Exercise instructions: Format every line of the material below as a JSON list of strings, one string per line, and leave out the blank lines.

Input data:
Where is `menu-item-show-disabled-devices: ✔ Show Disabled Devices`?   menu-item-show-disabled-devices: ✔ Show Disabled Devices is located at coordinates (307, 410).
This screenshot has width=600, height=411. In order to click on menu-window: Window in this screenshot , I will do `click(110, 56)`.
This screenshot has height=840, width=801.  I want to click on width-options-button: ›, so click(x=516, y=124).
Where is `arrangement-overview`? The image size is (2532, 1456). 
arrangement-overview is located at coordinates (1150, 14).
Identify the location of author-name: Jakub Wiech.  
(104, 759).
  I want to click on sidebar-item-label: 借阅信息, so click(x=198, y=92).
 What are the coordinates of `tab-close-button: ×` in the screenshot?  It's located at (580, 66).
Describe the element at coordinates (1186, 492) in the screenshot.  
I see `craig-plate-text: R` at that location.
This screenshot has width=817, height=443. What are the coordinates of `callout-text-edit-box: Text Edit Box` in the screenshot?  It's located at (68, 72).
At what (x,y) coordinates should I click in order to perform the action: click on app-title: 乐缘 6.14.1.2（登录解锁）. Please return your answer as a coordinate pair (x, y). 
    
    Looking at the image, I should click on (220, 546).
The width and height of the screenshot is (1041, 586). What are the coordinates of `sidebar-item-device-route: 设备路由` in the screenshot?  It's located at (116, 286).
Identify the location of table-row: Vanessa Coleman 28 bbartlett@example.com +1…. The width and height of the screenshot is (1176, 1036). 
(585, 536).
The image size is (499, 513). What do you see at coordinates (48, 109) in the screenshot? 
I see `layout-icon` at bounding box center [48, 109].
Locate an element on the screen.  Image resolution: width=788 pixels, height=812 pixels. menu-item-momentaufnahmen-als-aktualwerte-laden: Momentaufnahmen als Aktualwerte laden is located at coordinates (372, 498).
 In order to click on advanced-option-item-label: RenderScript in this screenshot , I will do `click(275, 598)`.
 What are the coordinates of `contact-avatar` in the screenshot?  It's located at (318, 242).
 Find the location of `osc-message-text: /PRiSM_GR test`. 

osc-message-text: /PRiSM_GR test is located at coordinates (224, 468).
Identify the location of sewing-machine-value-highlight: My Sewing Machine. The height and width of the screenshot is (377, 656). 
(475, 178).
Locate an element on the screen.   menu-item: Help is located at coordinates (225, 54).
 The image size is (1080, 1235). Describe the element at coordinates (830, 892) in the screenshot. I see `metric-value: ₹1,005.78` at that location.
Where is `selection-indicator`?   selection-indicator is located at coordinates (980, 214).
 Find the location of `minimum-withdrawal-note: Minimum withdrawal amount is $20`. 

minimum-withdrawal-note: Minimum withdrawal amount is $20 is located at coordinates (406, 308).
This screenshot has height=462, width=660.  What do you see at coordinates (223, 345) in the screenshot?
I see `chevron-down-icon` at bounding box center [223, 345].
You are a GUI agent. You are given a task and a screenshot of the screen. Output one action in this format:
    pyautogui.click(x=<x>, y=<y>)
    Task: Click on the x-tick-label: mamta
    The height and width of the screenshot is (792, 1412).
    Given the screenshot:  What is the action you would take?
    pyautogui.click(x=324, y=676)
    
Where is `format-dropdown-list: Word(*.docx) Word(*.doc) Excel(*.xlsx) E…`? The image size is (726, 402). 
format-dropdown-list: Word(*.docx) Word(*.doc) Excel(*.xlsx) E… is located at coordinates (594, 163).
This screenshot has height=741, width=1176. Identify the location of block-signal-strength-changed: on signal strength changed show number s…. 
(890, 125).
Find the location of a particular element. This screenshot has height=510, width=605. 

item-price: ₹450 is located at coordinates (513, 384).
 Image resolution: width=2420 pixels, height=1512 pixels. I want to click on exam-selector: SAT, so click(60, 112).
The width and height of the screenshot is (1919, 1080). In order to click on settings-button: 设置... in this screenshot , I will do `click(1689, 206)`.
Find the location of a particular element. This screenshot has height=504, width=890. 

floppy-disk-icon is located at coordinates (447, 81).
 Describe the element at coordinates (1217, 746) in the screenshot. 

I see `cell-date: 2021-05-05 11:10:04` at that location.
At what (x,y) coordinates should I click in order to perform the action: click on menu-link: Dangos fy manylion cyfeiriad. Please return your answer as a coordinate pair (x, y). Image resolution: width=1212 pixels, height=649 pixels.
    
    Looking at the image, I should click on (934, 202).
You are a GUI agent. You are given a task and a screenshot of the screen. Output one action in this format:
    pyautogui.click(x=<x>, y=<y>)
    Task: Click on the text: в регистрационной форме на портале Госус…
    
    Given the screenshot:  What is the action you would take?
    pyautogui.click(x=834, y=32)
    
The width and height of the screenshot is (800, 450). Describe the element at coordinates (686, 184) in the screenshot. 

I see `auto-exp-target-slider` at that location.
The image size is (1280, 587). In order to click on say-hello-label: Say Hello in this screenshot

Exercise result:
[
  "Where is `menu-item-show-disabled-devices: ✔ Show Disabled Devices`?   menu-item-show-disabled-devices: ✔ Show Disabled Devices is located at coordinates (307, 410).",
  "This screenshot has width=600, height=411. In order to click on menu-window: Window in this screenshot , I will do `click(110, 56)`.",
  "This screenshot has height=840, width=801.  I want to click on width-options-button: ›, so click(x=516, y=124).",
  "Where is `arrangement-overview`? The image size is (2532, 1456). ",
  "arrangement-overview is located at coordinates (1150, 14).",
  "Identify the location of author-name: Jakub Wiech.  ",
  "(104, 759).",
  "  I want to click on sidebar-item-label: 借阅信息, so click(x=198, y=92).",
  " What are the coordinates of `tab-close-button: ×` in the screenshot?  It's located at (580, 66).",
  "Describe the element at coordinates (1186, 492) in the screenshot.  ",
  "I see `craig-plate-text: R` at that location.",
  "This screenshot has width=817, height=443. What are the coordinates of `callout-text-edit-box: Text Edit Box` in the screenshot?  It's located at (68, 72).",
  "At what (x,y) coordinates should I click in order to perform the action: click on app-title: 乐缘 6.14.1.2（登录解锁）. Please return your answer as a coordinate pair (x, y). ",
  "    Looking at the image, I should click on (220, 546).",
  "The width and height of the screenshot is (1041, 586). What are the coordinates of `sidebar-item-device-route: 设备路由` in the screenshot?  It's located at (116, 286).",
  "Identify the location of table-row: Vanessa Coleman 28 bbartlett@example.com +1…. The width and height of the screenshot is (1176, 1036). ",
  "(585, 536).",
  "The image size is (499, 513). What do you see at coordinates (48, 109) in the screenshot? ",
  "I see `layout-icon` at bounding box center [48, 109].",
  "Locate an element on the screen.  Image resolution: width=788 pixels, height=812 pixels. menu-item-momentaufnahmen-als-aktualwerte-laden: Momentaufnahmen als Aktualwerte laden is located at coordinates (372, 498).",
  " In order to click on advanced-option-item-label: RenderScript in this screenshot , I will do `click(275, 598)`.",
  " What are the coordinates of `contact-avatar` in the screenshot?  It's located at (318, 242).",
  " Find the location of `osc-message-text: /PRiSM_GR test`. ",
  "osc-message-text: /PRiSM_GR test is located at coordinates (224, 468).",
  "Identify the location of sewing-machine-value-highlight: My Sewing Machine. The height and width of the screenshot is (377, 656). ",
  "(475, 178).",
  "Locate an element on the screen.   menu-item: Help is located at coordinates (225, 54).",
  " The image size is (1080, 1235). Describe the element at coordinates (830, 892) in the screenshot. I see `metric-value: ₹1,005.78` at that location.",
  "Where is `selection-indicator`?   selection-indicator is located at coordinates (980, 214).",
  " Find the location of `minimum-withdrawal-note: Minimum withdrawal amount is $20`. ",
  "minimum-withdrawal-note: Minimum withdrawal amount is $20 is located at coordinates (406, 308).",
  "This screenshot has height=462, width=660.  What do you see at coordinates (223, 345) in the screenshot?",
  "I see `chevron-down-icon` at bounding box center [223, 345].",
  "You are a GUI agent. You are given a task and a screenshot of the screen. Output one action in this format:",
  "    pyautogui.click(x=<x>, y=<y>)",
  "    Task: Click on the x-tick-label: mamta",
  "    The height and width of the screenshot is (792, 1412).",
  "    Given the screenshot:  What is the action you would take?",
  "    pyautogui.click(x=324, y=676)",
  "Where is `format-dropdown-list: Word(*.docx) Word(*.doc) Excel(*.xlsx) E…`? The image size is (726, 402). ",
  "format-dropdown-list: Word(*.docx) Word(*.doc) Excel(*.xlsx) E… is located at coordinates (594, 163).",
  "This screenshot has height=741, width=1176. Identify the location of block-signal-strength-changed: on signal strength changed show number s…. ",
  "(890, 125).",
  "Find the location of a particular element. This screenshot has height=510, width=605. ",
  "item-price: ₹450 is located at coordinates (513, 384).",
  " Image resolution: width=2420 pixels, height=1512 pixels. I want to click on exam-selector: SAT, so click(60, 112).",
  "The width and height of the screenshot is (1919, 1080). In order to click on settings-button: 设置... in this screenshot , I will do `click(1689, 206)`.",
  "Find the location of a particular element. This screenshot has height=504, width=890. ",
  "floppy-disk-icon is located at coordinates (447, 81).",
  " Describe the element at coordinates (1217, 746) in the screenshot. ",
  "I see `cell-date: 2021-05-05 11:10:04` at that location.",
  "At what (x,y) coordinates should I click in order to perform the action: click on menu-link: Dangos fy manylion cyfeiriad. Please return your answer as a coordinate pair (x, y). Image resolution: width=1212 pixels, height=649 pixels.",
  "    Looking at the image, I should click on (934, 202).",
  "You are a GUI agent. You are given a task and a screenshot of the screen. Output one action in this format:",
  "    pyautogui.click(x=<x>, y=<y>)",
  "    Task: Click on the text: в регистрационной форме на портале Госус…",
  "    Given the screenshot:  What is the action you would take?",
  "    pyautogui.click(x=834, y=32)",
  "The width and height of the screenshot is (800, 450). Describe the element at coordinates (686, 184) in the screenshot. ",
  "I see `auto-exp-target-slider` at that location.",
  "The image size is (1280, 587). In order to click on say-hello-label: Say Hello in this screenshot"
]